**WORK REQUIRED:** Quote the lines below word for word, starting at the beginning of the records and ending at the line that contains "(x=332, y=416)".

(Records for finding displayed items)

>> BEGIN

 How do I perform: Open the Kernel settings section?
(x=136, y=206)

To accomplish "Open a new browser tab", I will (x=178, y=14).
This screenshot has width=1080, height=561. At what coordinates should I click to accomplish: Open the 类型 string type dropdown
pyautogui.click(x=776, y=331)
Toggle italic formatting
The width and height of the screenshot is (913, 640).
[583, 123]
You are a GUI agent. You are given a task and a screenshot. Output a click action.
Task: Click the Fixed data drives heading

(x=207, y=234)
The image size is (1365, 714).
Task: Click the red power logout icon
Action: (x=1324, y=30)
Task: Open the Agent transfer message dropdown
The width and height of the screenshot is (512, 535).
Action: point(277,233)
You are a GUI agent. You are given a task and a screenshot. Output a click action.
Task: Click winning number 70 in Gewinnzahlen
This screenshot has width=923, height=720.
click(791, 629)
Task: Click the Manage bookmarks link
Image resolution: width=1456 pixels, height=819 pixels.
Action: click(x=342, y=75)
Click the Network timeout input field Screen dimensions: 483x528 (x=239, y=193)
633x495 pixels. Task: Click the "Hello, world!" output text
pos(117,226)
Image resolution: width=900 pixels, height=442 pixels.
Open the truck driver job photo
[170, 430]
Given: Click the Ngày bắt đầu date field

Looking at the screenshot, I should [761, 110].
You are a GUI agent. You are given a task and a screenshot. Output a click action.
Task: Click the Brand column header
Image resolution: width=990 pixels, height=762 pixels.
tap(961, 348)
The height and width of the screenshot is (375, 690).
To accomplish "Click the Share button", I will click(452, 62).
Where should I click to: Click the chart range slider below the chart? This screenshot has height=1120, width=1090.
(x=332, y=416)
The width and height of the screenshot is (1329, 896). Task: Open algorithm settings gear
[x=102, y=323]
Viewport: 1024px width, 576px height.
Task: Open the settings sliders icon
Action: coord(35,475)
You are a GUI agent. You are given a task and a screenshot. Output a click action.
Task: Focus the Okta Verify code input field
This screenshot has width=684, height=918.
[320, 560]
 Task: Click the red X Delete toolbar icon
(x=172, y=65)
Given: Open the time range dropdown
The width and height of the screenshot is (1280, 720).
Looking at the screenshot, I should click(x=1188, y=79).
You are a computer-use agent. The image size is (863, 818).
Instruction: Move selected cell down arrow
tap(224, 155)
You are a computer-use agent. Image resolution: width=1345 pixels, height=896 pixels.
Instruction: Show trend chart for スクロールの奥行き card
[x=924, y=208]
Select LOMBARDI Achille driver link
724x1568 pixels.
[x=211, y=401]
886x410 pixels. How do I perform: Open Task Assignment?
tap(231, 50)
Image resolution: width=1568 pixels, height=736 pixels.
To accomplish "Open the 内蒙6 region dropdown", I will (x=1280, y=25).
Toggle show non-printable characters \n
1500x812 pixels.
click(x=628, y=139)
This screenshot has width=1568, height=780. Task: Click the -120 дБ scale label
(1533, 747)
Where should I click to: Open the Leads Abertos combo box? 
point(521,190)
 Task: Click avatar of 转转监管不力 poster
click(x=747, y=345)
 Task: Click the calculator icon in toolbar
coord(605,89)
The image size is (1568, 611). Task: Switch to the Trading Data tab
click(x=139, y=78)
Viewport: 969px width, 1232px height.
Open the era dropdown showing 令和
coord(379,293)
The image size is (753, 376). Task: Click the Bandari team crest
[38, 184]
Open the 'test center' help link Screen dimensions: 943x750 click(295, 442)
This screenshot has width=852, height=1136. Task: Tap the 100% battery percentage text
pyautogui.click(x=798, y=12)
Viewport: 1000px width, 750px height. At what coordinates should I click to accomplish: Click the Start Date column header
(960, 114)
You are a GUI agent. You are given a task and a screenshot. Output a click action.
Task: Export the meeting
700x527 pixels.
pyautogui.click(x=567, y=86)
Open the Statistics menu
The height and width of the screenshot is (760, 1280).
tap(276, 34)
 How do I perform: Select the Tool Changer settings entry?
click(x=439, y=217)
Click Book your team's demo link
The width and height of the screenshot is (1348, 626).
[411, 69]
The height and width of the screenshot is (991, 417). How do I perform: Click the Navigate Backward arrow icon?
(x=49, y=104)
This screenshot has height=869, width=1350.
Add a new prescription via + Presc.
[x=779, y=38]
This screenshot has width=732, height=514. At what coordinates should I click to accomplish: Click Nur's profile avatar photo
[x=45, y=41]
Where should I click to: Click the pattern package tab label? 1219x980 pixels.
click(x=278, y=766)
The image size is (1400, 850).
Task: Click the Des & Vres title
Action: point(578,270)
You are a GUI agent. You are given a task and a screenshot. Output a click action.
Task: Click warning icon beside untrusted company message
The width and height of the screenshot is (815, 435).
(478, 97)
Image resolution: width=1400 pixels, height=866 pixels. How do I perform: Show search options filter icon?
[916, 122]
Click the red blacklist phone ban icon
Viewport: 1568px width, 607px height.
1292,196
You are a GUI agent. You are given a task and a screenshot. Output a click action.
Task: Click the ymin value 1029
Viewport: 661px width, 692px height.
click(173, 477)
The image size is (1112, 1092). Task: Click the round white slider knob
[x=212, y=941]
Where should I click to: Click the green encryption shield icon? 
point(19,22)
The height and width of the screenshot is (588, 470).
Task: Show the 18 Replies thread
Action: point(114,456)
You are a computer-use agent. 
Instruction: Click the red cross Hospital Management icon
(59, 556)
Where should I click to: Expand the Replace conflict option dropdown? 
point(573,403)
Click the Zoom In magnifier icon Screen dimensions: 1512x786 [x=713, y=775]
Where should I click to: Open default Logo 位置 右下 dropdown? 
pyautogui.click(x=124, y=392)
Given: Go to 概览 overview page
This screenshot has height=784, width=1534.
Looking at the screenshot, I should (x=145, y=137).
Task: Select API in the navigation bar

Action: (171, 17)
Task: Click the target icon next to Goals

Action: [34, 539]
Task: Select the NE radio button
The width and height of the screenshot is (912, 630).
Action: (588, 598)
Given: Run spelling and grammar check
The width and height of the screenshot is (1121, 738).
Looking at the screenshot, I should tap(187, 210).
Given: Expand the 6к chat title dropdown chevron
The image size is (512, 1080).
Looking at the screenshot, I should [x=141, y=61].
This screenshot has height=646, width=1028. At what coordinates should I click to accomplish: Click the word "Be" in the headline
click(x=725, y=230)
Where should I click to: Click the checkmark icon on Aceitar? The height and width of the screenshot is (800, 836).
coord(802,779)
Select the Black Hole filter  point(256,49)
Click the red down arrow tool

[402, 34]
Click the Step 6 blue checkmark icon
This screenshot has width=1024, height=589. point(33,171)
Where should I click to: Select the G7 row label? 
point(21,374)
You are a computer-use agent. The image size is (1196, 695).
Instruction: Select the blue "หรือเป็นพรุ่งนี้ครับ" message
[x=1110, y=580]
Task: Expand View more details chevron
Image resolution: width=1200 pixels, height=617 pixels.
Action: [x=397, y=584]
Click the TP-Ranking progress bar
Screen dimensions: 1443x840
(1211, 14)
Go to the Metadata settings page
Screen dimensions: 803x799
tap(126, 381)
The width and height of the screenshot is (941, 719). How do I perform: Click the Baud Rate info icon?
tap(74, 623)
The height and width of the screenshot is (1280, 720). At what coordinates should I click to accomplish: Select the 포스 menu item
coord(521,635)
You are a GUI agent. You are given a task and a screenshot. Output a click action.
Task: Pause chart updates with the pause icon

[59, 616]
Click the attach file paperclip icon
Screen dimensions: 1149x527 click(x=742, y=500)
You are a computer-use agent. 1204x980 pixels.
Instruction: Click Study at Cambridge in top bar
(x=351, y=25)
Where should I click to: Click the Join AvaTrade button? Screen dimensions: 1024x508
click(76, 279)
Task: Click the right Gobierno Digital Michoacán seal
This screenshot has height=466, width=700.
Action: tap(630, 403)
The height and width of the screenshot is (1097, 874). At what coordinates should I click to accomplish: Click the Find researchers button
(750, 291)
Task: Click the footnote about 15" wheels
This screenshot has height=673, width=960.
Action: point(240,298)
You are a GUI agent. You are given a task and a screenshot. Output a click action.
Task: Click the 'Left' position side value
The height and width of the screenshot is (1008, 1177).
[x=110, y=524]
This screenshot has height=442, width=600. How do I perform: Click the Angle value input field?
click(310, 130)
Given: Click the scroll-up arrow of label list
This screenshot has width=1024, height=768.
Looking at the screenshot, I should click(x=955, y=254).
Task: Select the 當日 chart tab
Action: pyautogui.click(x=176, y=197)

>> END

**RESULT BELOW:**
 How do I perform: Open the Kernel settings section?
(x=136, y=206)

To accomplish "Open a new browser tab", I will (x=178, y=14).
This screenshot has width=1080, height=561. At what coordinates should I click to accomplish: Open the 类型 string type dropdown
pyautogui.click(x=776, y=331)
Toggle italic formatting
The width and height of the screenshot is (913, 640).
[583, 123]
You are a GUI agent. You are given a task and a screenshot. Output a click action.
Task: Click the Fixed data drives heading

(x=207, y=234)
The image size is (1365, 714).
Task: Click the red power logout icon
Action: (x=1324, y=30)
Task: Open the Agent transfer message dropdown
The width and height of the screenshot is (512, 535).
Action: point(277,233)
You are a GUI agent. You are given a task and a screenshot. Output a click action.
Task: Click winning number 70 in Gewinnzahlen
This screenshot has width=923, height=720.
click(791, 629)
Task: Click the Manage bookmarks link
Image resolution: width=1456 pixels, height=819 pixels.
Action: click(x=342, y=75)
Click the Network timeout input field Screen dimensions: 483x528 (x=239, y=193)
633x495 pixels. Task: Click the "Hello, world!" output text
pos(117,226)
Image resolution: width=900 pixels, height=442 pixels.
Open the truck driver job photo
[170, 430]
Given: Click the Ngày bắt đầu date field

Looking at the screenshot, I should [761, 110].
You are a GUI agent. You are given a task and a screenshot. Output a click action.
Task: Click the Brand column header
Image resolution: width=990 pixels, height=762 pixels.
tap(961, 348)
The height and width of the screenshot is (375, 690).
To accomplish "Click the Share button", I will click(452, 62).
Where should I click to: Click the chart range slider below the chart? This screenshot has height=1120, width=1090.
(x=332, y=416)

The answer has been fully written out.